**Passage to read**
Process understanding and control
When a process or product is being transferred, the organization must have the proper level of process understanding and control
over that product or process so that it can provide clear, complete, and technically sound specifications to ensure successful
Elements for achieving process understanding include employing QbD principles and techniques; identifying the appropriate
critical-to-quality attributes and associated critical process parameters to limit variability and maximize control; identifying
drivers of variation and of interactions in critical processes; and understanding the right process-control strategies.
When older or insufficiently developed processes with a high or uncertain level of variability must be transferred, improved
control can usually be obtained retrospectively from conducting a highly structured, statistical analysis of the historic
data associated with those processes. Such process capability and control evaluations, if implemented properly, can help achieve
an improved level of understanding and control over these older and more variable processes in a relatively short period of
time, often in just weeks. The risk of prolonged and costly transfer attempts, or even failure, is thereby, significantly
reduced. Achieving process robustness is a critical success factor for right-first-time transfers to outsource partners, as
well as successful validation and reliable operation of those transfers.

**Check your understanding**
[a] Quote the passage on process understanding and control word for word, starting at "When older or" and ending at "of those transfers.".
[b] Extend the passage on process understanding and control, beginning right after its final sentence.

Excerpts from a dataset
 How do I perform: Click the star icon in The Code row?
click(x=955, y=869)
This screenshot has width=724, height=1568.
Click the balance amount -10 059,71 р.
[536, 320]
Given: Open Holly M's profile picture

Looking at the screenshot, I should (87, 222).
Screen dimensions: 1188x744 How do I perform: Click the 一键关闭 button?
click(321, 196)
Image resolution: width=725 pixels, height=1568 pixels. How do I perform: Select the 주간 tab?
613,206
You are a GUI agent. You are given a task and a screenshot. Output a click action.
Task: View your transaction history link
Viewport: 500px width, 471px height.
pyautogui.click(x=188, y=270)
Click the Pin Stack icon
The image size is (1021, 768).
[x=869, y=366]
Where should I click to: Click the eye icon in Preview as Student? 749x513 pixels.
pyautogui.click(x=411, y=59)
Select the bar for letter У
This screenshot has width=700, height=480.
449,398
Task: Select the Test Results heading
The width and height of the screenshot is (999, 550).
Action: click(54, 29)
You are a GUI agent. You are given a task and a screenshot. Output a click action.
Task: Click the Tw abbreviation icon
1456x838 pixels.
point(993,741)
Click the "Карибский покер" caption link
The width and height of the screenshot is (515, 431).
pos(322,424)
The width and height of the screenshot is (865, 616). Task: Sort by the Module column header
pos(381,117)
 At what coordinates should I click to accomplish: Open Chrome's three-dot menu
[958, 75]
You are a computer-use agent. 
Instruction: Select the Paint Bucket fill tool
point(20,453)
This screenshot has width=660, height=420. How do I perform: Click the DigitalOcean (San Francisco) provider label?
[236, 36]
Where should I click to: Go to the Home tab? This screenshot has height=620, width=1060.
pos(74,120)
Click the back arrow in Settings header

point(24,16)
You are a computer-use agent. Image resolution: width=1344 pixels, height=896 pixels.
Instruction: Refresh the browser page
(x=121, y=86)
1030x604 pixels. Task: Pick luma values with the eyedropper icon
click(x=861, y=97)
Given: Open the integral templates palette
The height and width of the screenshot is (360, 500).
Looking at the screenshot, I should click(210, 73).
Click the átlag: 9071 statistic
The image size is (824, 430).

**Outputs for the tasks**
[a]
When older or insufficiently developed processes with a high or uncertain level of variability must be transferred, improved
control can usually be obtained retrospectively from conducting a highly structured, statistical analysis of the historic
data associated with those processes. Such process capability and control evaluations, if implemented properly, can help achieve
an improved level of understanding and control over these older and more variable processes in a relatively short period of
time, often in just weeks. The risk of prolonged and costly transfer attempts, or even failure, is thereby, significantly
reduced. Achieving process robustness is a critical success factor for right-first-time transfers to outsource partners, as
well as successful validation and reliable operation of those transfers.

[b]
Sustaining the relationship
Once the operational relationship is under way, the open and honest two-way communications, continued risk assessment, and
cooperative problem solving upon which the partnership was first based must continue. This can't be emphasized strongly enough.
Too often when outsource providers encounter technical problems or have quality or compliance issues, they tend to conceal
those problems from the client while they attempt to resolve the issues on their own. Sooner or later, news of the problem
comes to the attention of the client as a sudden and unexpected surprise, with potential negative impact on both the client
and outsource partner. What otherwise may have been a minor problem potentially escalates into a major issue, which could
have been more effectively managed if the outsource partner had communicated with the client and enlisted their help in a
more timely and effective manner. Conversely, clients must keep the outsource provider fully informed of plans that will increase
or reduce the volume and level of services that will be required so they can plan their resources and capacity accordingly.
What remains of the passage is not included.